# [Document excerpt]
Thermomix Friands – Orange and Poppyseed

My Thermomix had its own holiday while we were away. It went to visit a friend and made a variety of beverages and butter and many other things that I’ll find out about next time I barge into her house and demand she makes me a coffee. I missed it as soon as I got home, I had to go and retrieve it and immediately make porridge and yoghurt and raisin bread in it. Not all at the same time. Over several hours. I know I’ve discussed friands before, but they’re just one more thing that’s a lot easier in the Thermomix.

The order is a little different to doing it by hand, as are the ingredients. You put in the jug 200 grams of white sugar and 110 grams of blanched almonds. Zap it, zap it good. Probably about speed eight for a good thirty seconds. Rub the mixture between your fingers after it stops, if you want it finer go another thirty seconds. It depends whether you’re using caster sugar or regular, or slivered almonds. You want really fine. Tip this mixture into a bowl.

# [Records from a data source]
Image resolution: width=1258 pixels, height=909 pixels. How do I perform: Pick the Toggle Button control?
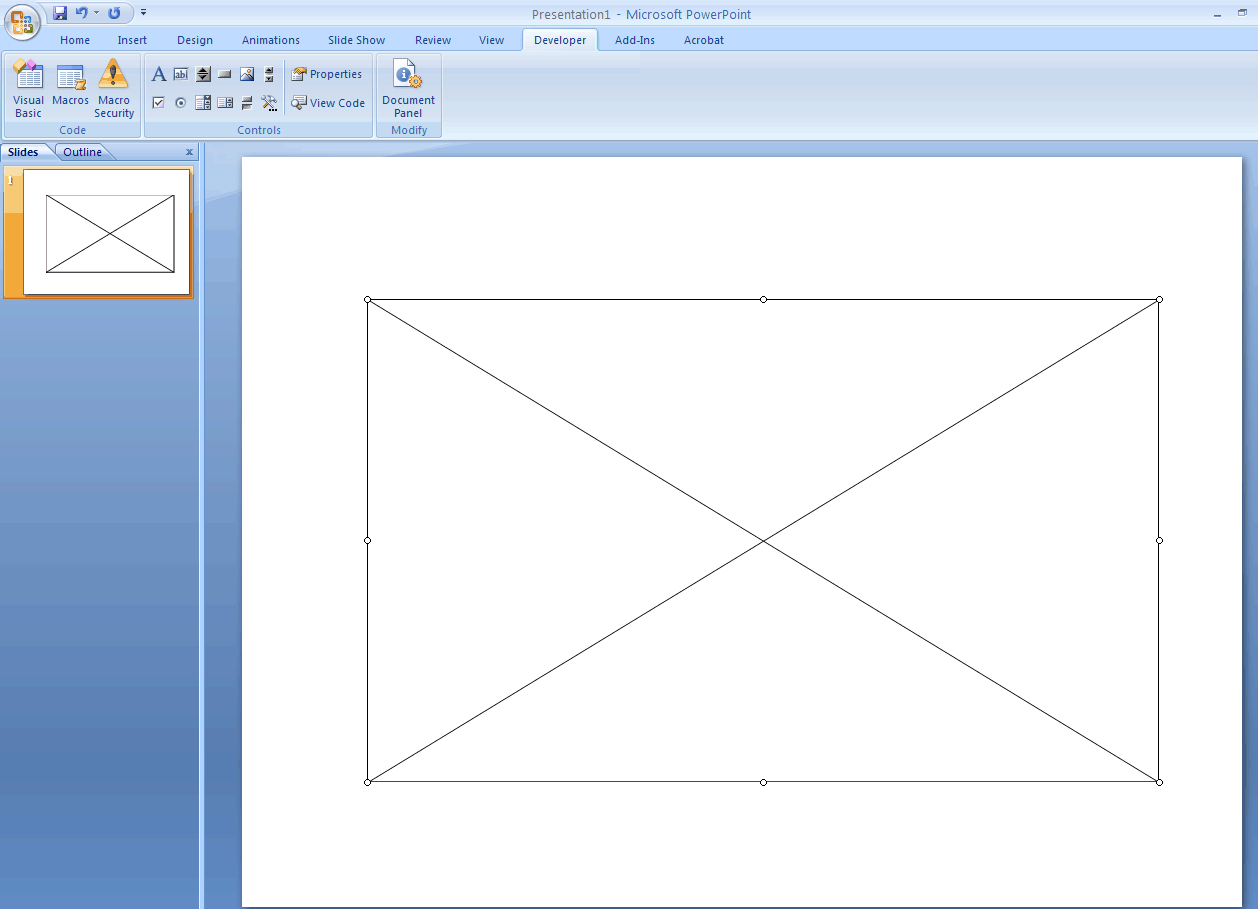coord(247,103)
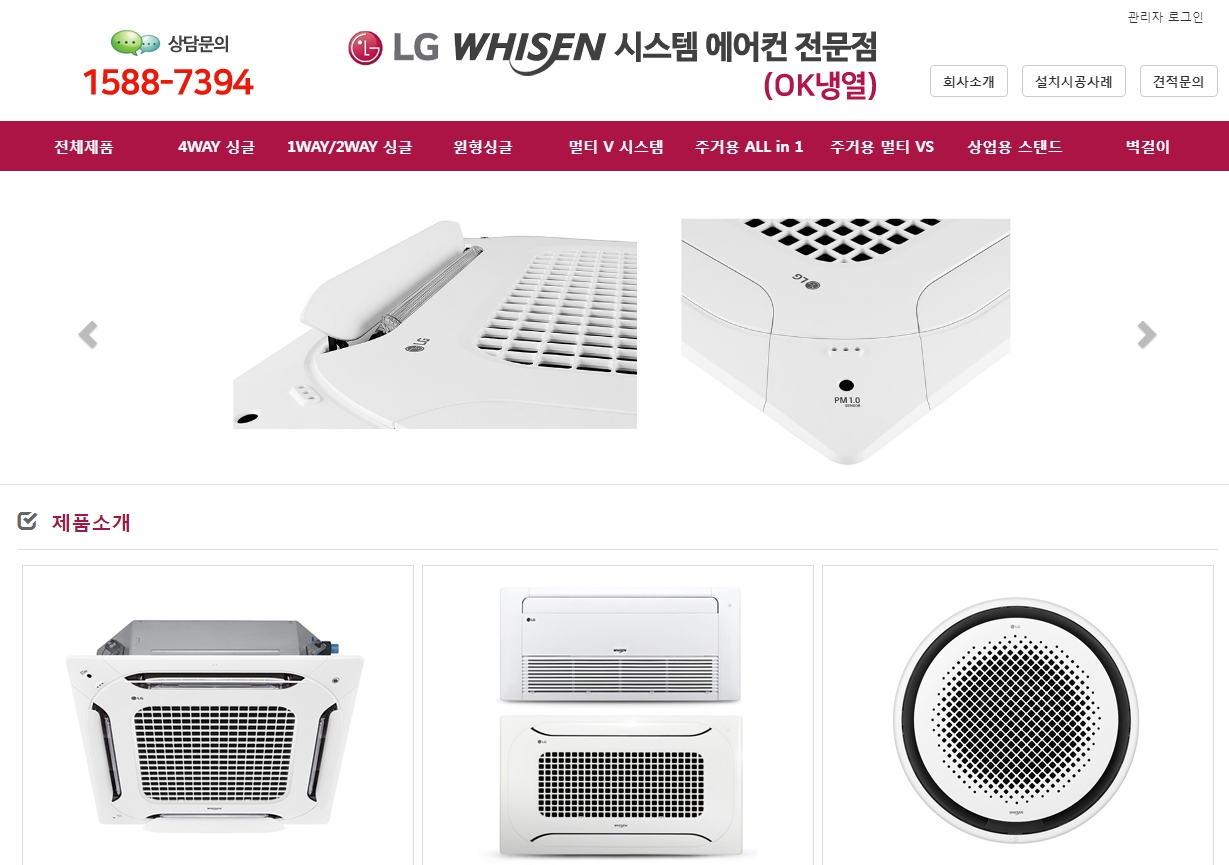Click the green chat bubble consultation icon
Viewport: 1229px width, 865px height.
[135, 43]
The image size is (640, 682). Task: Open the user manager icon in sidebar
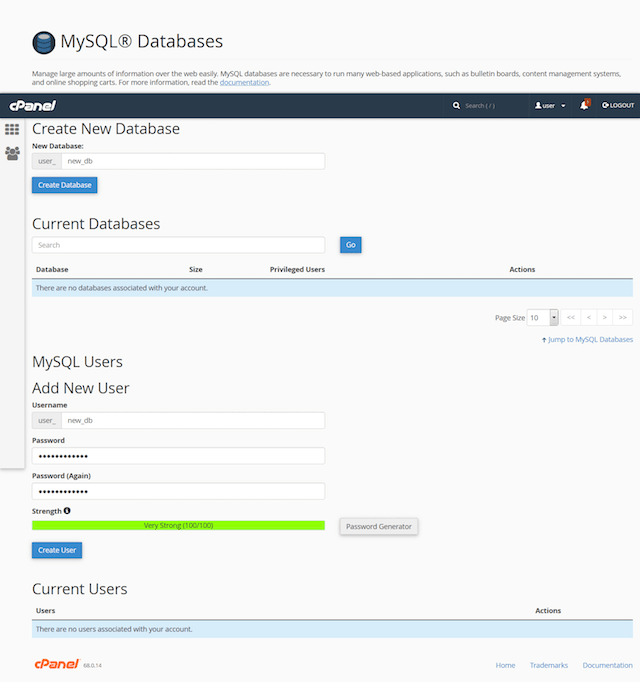pyautogui.click(x=12, y=153)
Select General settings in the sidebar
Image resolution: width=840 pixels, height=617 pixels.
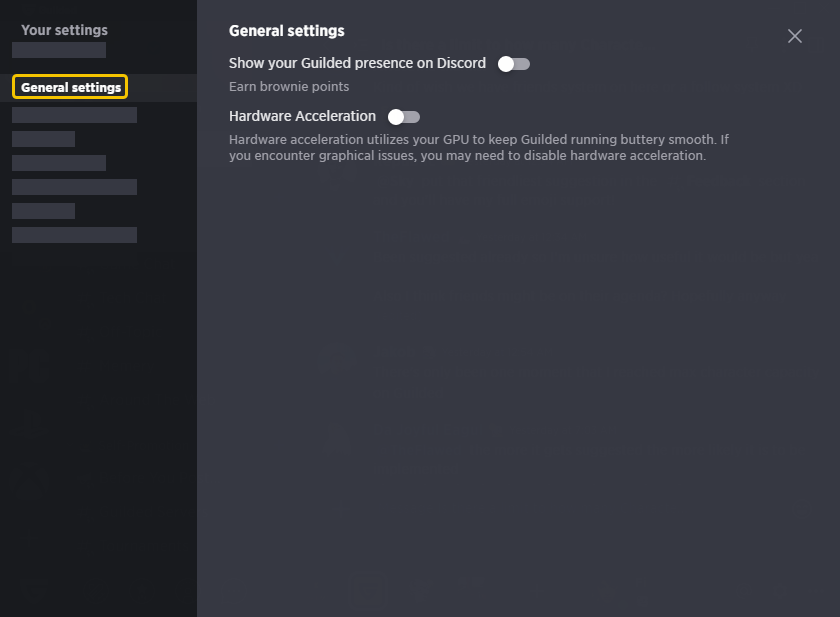(x=70, y=87)
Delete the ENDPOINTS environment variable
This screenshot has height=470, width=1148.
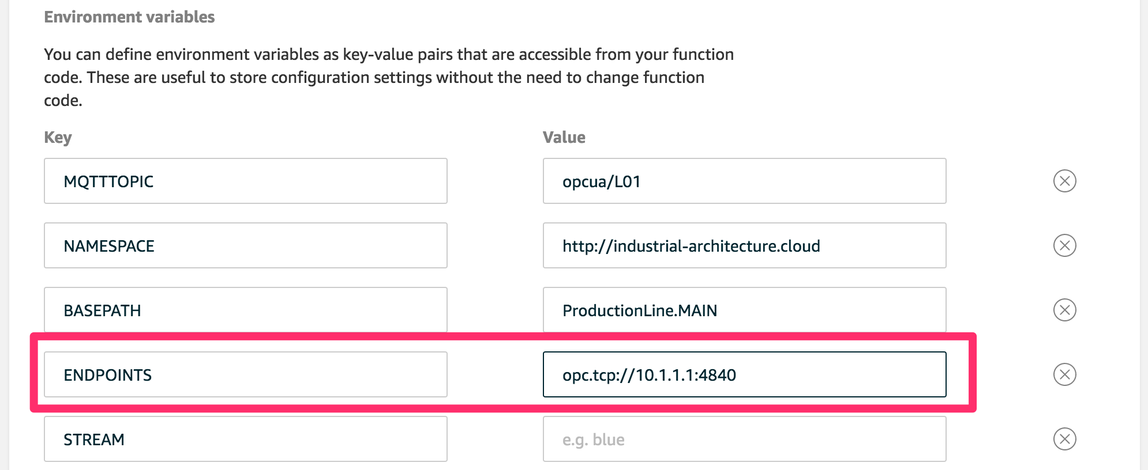point(1064,374)
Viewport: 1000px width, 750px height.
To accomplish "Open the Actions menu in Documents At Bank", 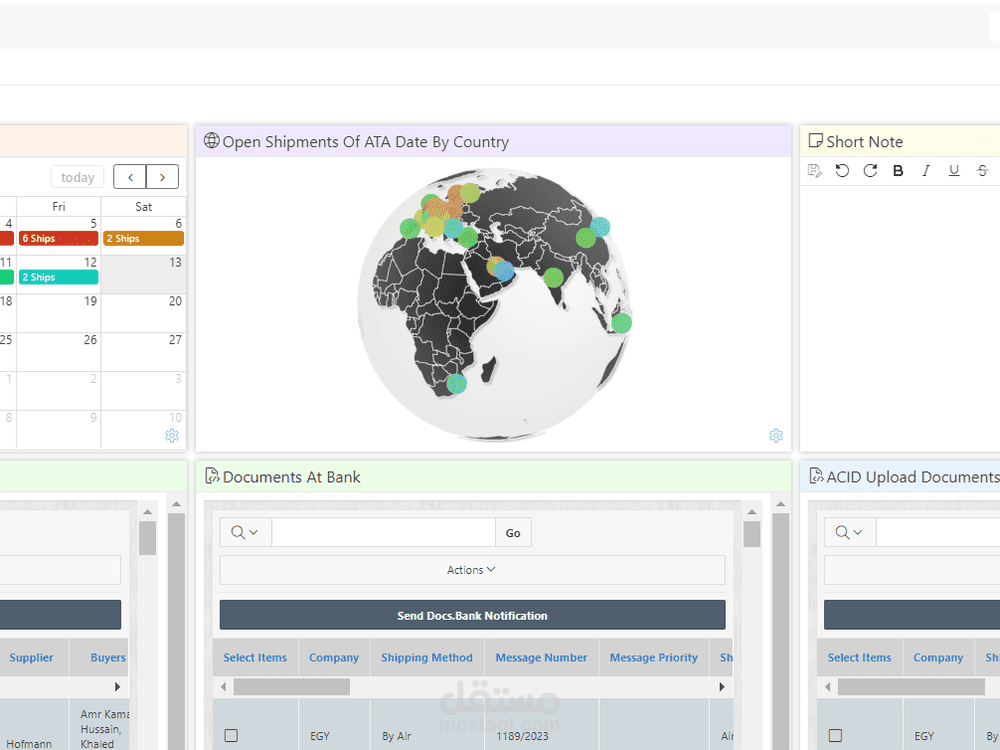I will (471, 569).
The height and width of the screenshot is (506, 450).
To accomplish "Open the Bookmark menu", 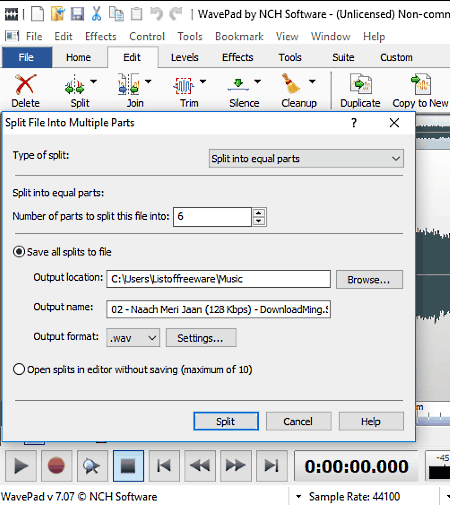I will [x=239, y=36].

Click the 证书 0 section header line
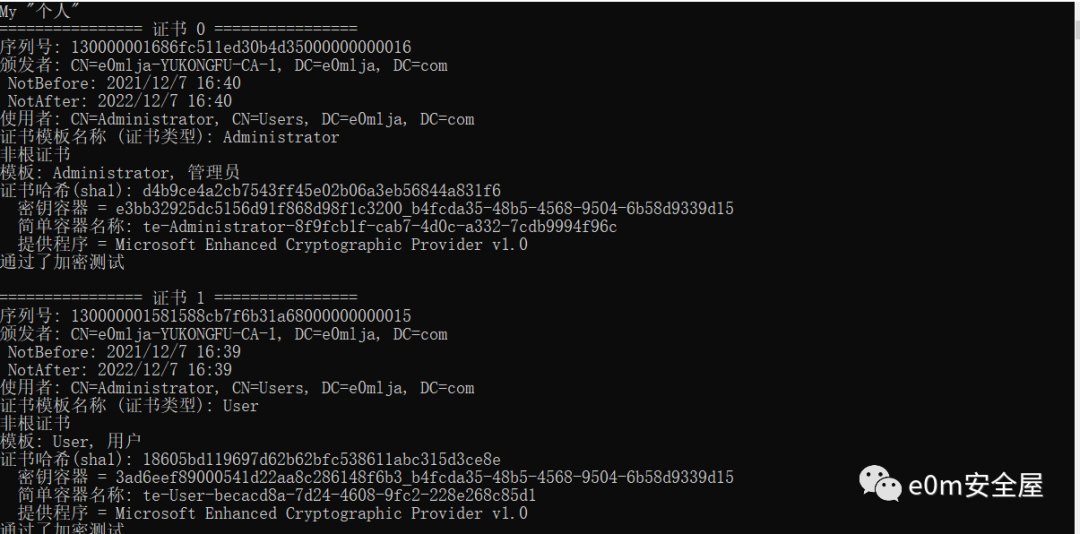178,29
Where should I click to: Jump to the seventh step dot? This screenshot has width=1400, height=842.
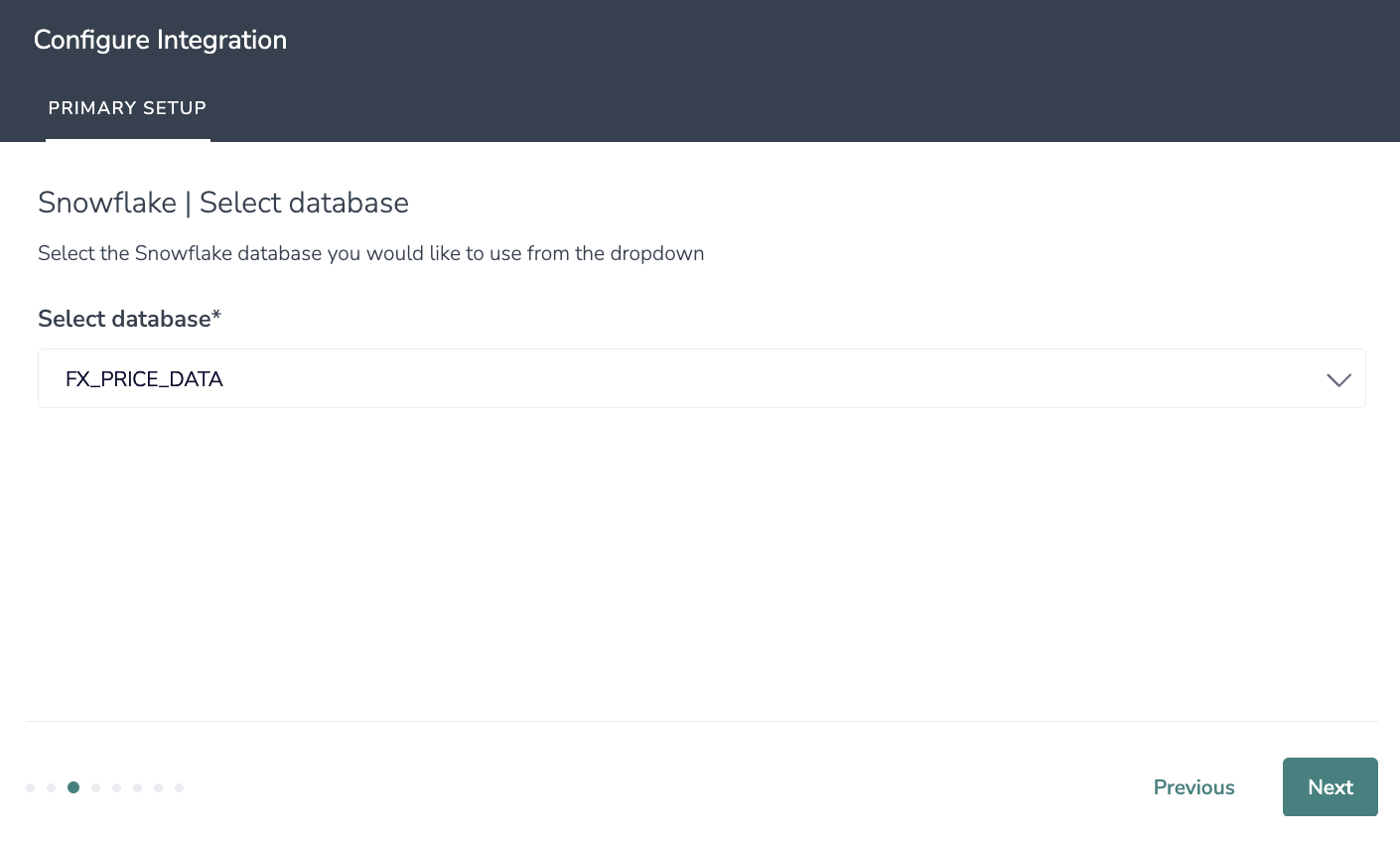(158, 787)
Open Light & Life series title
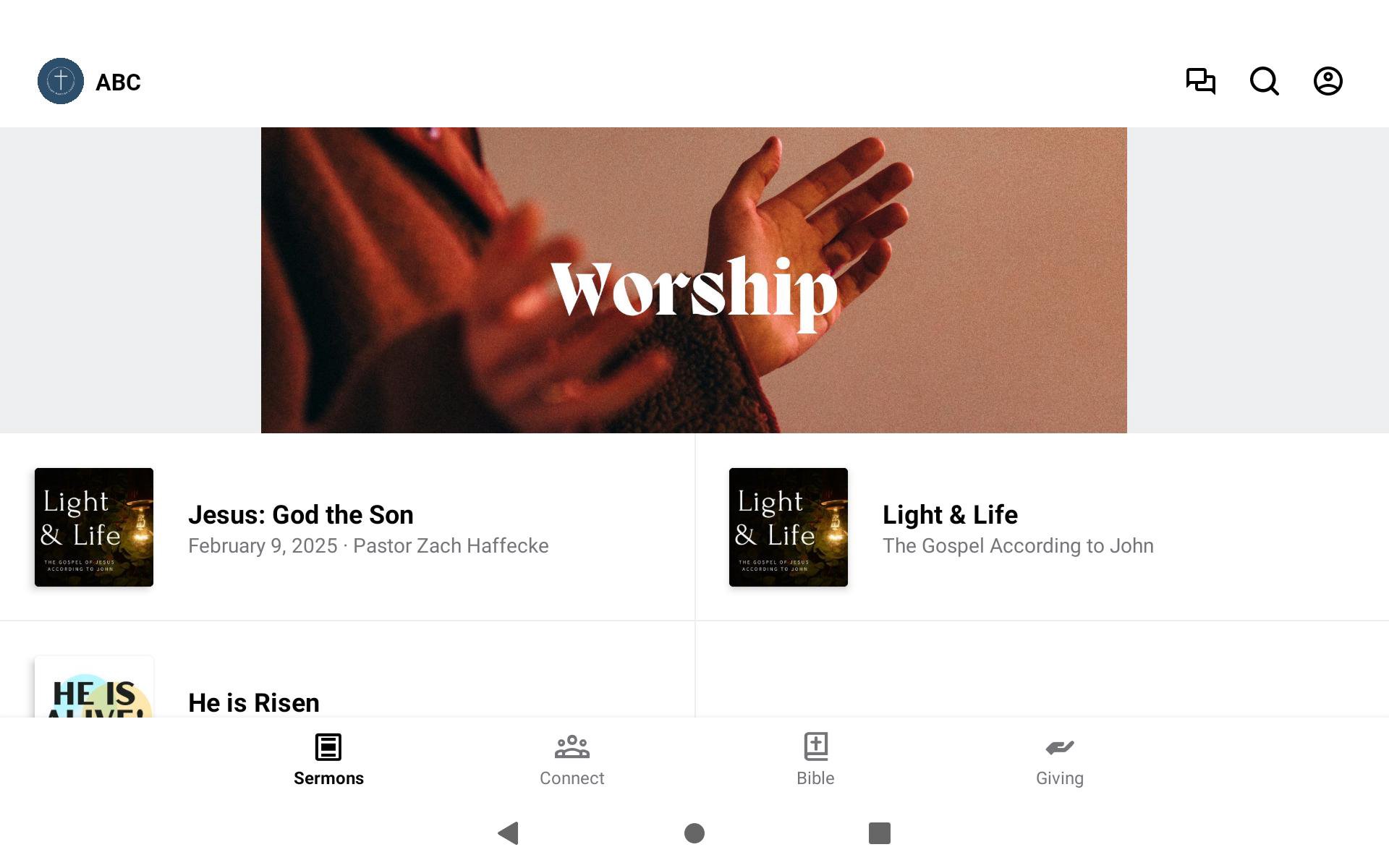 (x=950, y=514)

# [Requirements]
1. Extract the records from their first line through the line containing "point(1064,374)", reproducing each line unchanged and omitting the pictures.
2. Extend the piece on making orange and poppyseed friands in the Thermomix, picking up right after its final sentence.

# [Outputs for the tasks]
1.
Image resolution: width=1258 pixels, height=909 pixels. How do I perform: Pick the Toggle Button control?
coord(247,103)
Click the green chat bubble consultation icon
Viewport: 1229px width, 865px height.
[135, 43]
The image size is (640, 682). Task: Open the user manager icon in sidebar
pyautogui.click(x=12, y=153)
Select General settings in the sidebar
Image resolution: width=840 pixels, height=617 pixels.
(x=70, y=87)
Delete the ENDPOINTS environment variable
This screenshot has height=470, width=1148.
point(1064,374)

2.
Put 125 grams of sweet butter into the jug and melt it at 60 degrees and speed two for about three minutes. Actually, I got this completely the wrong way round today, I did the butter first. I had almond meal, last time I went up to the IGA that’s all they had. I forgot about turning the sugar into icing sugar. So after the butter had melted I put in the two hundred grams of sugar and kept it at sixty degrees for another three minutes on speed three to dissolve it.

Then you put back in the sugar and almond mixture, plus three quarters of a cup of plain flour, half a teaspoon of baking powder, three eggs and your flavouring. I’m doing orange and poppyseed because blood oranges have just come in. I want to make something with the insides of the blood oranges, so in pursuit of my snout to tail philosophy when it comes to citrus fruit I’m saving the zest. Ignore the instructions for doing citrus zest in the Thermomix, you need a Microplane. You can’t Thermomix everything, you know.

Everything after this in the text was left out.